* _Written task_:
Copy out every line of the entries below that contains the word "coordinates", leaving the other lines out.

* _Data to process_:
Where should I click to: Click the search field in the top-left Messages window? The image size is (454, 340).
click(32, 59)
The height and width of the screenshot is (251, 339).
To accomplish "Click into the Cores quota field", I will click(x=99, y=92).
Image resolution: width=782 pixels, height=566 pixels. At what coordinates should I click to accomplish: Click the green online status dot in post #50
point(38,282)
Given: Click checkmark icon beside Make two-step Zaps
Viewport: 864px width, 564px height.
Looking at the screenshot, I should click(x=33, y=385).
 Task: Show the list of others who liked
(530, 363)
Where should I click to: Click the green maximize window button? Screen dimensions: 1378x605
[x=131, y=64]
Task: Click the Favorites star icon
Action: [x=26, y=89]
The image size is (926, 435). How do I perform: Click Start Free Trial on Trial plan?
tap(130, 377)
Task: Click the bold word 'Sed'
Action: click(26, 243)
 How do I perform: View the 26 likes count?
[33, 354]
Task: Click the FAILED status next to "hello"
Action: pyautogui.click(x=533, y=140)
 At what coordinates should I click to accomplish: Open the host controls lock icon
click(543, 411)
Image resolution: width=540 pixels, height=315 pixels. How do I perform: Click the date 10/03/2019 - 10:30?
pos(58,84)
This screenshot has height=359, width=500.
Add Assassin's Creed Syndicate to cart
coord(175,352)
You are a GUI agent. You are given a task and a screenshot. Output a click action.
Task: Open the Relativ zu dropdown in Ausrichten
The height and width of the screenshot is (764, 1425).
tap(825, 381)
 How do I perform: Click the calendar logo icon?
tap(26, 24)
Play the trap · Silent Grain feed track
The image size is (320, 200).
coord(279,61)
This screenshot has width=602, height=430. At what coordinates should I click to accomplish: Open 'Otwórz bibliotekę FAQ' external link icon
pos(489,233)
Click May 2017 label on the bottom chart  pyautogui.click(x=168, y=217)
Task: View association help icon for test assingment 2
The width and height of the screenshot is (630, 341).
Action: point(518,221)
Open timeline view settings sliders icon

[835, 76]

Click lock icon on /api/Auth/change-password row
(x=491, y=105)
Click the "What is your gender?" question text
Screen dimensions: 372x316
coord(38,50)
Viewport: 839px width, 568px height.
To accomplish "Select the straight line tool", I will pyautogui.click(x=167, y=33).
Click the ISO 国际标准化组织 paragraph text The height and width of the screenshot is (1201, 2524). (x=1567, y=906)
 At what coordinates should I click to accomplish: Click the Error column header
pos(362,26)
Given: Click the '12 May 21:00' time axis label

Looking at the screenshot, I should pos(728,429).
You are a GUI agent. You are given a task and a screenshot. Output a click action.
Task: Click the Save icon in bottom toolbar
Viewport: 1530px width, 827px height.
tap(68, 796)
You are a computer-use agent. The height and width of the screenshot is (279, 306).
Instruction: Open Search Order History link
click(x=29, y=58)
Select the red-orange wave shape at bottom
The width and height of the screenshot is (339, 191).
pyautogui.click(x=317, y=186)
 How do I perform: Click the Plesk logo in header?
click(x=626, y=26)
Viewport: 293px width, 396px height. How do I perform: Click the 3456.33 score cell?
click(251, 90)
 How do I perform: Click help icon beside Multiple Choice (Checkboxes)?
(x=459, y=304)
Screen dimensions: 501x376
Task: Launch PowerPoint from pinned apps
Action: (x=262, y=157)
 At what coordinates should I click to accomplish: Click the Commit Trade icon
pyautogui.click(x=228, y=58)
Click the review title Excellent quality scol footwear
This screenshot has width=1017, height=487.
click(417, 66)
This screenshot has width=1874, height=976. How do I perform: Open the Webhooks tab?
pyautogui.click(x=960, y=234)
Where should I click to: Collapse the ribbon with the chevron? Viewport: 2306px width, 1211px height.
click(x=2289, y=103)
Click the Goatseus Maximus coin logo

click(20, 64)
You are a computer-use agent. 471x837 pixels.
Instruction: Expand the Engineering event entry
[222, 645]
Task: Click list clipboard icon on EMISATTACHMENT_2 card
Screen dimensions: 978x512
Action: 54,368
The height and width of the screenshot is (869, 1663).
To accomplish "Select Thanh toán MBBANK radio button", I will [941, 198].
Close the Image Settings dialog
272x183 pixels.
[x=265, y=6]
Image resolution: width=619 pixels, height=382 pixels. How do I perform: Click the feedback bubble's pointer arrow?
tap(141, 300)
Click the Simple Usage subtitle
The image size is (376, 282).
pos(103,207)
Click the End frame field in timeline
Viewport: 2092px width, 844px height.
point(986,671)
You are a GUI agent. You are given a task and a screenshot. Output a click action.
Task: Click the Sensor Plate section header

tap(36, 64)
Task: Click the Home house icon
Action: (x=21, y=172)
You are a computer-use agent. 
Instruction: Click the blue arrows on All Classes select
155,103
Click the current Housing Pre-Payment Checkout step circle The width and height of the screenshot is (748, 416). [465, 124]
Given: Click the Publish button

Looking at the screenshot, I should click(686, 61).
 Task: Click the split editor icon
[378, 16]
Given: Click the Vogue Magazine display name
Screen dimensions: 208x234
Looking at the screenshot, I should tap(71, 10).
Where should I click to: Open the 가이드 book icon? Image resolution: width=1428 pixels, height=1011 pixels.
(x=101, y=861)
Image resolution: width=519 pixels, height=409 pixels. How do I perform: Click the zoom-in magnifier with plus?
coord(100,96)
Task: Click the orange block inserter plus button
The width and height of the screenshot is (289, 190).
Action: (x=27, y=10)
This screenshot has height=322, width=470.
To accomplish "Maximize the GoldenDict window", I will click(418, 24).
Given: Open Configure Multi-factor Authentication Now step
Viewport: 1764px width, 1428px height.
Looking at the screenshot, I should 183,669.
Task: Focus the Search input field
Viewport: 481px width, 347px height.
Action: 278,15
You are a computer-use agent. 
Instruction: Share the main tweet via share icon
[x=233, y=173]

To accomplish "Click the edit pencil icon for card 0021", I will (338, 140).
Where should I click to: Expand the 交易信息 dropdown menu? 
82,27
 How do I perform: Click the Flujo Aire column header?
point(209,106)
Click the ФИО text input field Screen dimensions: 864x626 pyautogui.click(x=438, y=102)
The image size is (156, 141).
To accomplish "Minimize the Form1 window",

* _Written reply_:
Image resolution: width=782 pixels, height=566 pixels. At what coordinates should I click to accomplish: Click the green online status dot in post #50
 At what coordinates should I click to accomplish: Open the host controls lock icon
This screenshot has width=602, height=430. At what coordinates should I click to accomplish: Open 'Otwórz bibliotekę FAQ' external link icon
 At what coordinates should I click to accomplish: Click the Error column header
 At what coordinates should I click to accomplish: Click the Commit Trade icon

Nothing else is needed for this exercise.